En acompañamiento aparecen con frecuencia los procesos de duelo. Pero los duelos no son sólo los procesos interiores que se viven tras la muerte de un ser querido. Duelo es todo proceso de adaptación tras algo que se pierde. Y esto que se pierde puede ser una persona, pero también un trabajo, un lugar, una situación… o incluso un sistema de vida, una ‘normalidad’. Esto es justo lo que, a nivel mundial, ahora hemos perdido. Por eso, hay que aprender a hacer el duelo por la normalidad perdida y aprender a acompañar a otros en este duelo. Pero no somos los primeros. Los empobrecidos de la tierra, que son la mayoría del planeta, llevan años haciendo duelo por una normalidad que quizás nunca tuvieron. Y son capaces de vivir con alegría. Los empobrecidos de la tierra nos enseñan ahora cómo afrontar dificultades. Ahora nos toca un poco al Norte (aunque nada comparado con lo que ellos han vivido y viven)

Los primeros síntomas del duelo (también por la normalidad perdida) son conocidos: dolor, cierta desorganización, incertidumbre, extrañeza. Surgen pensamientos de incredulidad, de preocupación permanente. Los afectos negativos afloran con más intensidad, especialmente la tristeza, el enfado, la ansiedad. Corporalmente se siente más cansancio, algunos sentirán falta de aire, opresión en el pecho… Se incrementa la ira, mecanismos compensatorios… Pues bien, hay una primera buena noticia: todos estos ‘síntomas’ son naturales y adaptativos. Se ha comenzado el duelo por la normalidad perdida. No hay nada extraño ni patológico. Hace falta vivirlo y acompañarlo.

Para acompañar el duelo por la normalidad perdida hace falta estar presente, mantenerse cerca emocionalmente, hacer contacto físico.
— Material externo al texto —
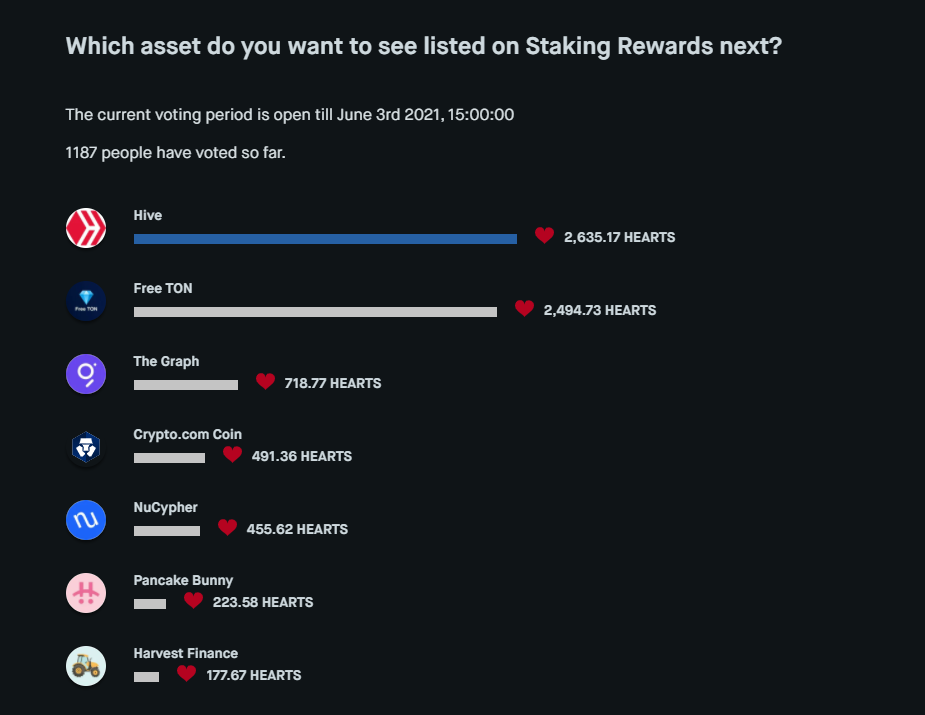Open the Hive asset name
925x715 pixels.
pyautogui.click(x=148, y=215)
Esto crea un contexto para facilitar el proceso de duelo. No necesariamente hay que hablar. Hay que estar, con plena presencia física. Pero hay que evitar agobiar al otro.

En segundo lugar, resulta imprescindible ayudar a la persona en su evacuación emocional, a que exprese que siente. Afecto que no se expresa se pudre dentro, se infecta y da lugar a comportamientos psíquicamente inadaptados. Por eso, hay que favorecer la expresión emocional y evitar regularlo con órdenes como “no estés triste”, “anímate”. La persona tiene que concederse ‘permitirse’ el duelo. Es bueno compartir estos sentimientos con personas queridas, con familia y amigos, sin querer ‘hacerse el fuerte’. La amistad, en este sentido, es el gran antídoto.
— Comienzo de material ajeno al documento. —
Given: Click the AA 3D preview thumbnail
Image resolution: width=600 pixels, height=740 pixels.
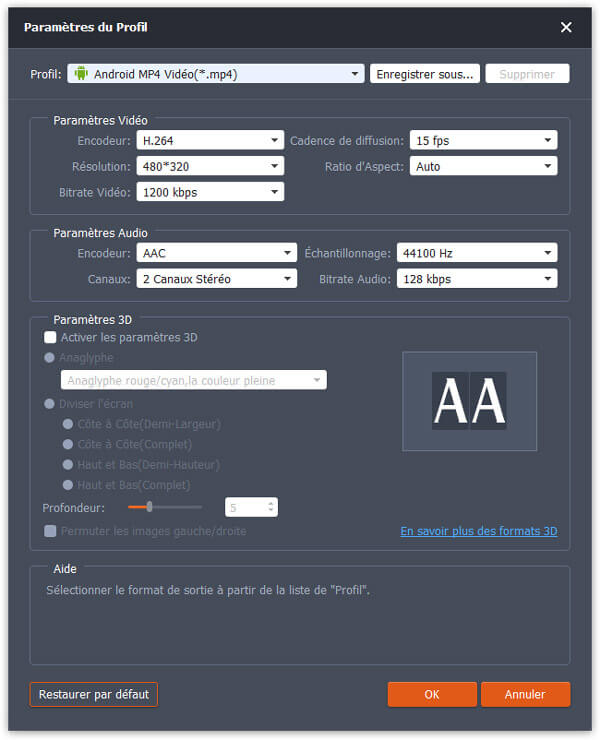Looking at the screenshot, I should point(469,401).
Para acompañar el duelo por la normalidad perdida es necesario no negar la realidad. Lo que sucede, sucede. Y es necesario aceptarlo. Para ello resulta interesante conocer qué es lo que sucede, conocer algo más de cómo están la situación (sanitaria, económica, social, política…). Conocer sí, pero evitando la infoxicación, el exceso de información sobre la situación, pues en este caso lo que se produce es un incremento del malestar. Por tanto, hay que hablar de qué es lo que sucede, buscando la mayor objetividad y el menor sensacionalismo.

Se ha de evitar mirar hacia atrás, hacia lo perdido. En la vida el fluir siempre va hacia adelante y hacia arriba. La añoranza del pasado puede ser la puerta para una ceguera para el presente y de una inundación de melancolía patológica. Se trata de abrirse al futuro, lo que significa:

  • El establecimiento de nuevas rutinas y de nuevas normas resulta imprescindible.
  • Potenciar el que la persona abra nuevas opciones vitales, que descubra qué se puede hacer ahora que antes no se podía, que ponga en juego nuevas aptitudes. Se trata de recomenzar.
  • Desarrollo de un programa de bienestar, que básicamente consiste en realizar cada semana (mejor cada día) alguna actividad absorbente (Flow), exigente, placentera y sencilla que de un tono satisfactorio a toda la semana.
  • Frecuentar el deporte, el paseo, el encuentro con la naturaleza.
  • Desarrollar los hábitos de la paciencia, de la esperanza (que no es pasividad sino espera activa) y de la alegría por las pequeñas sorpresas maravillosas de cada día.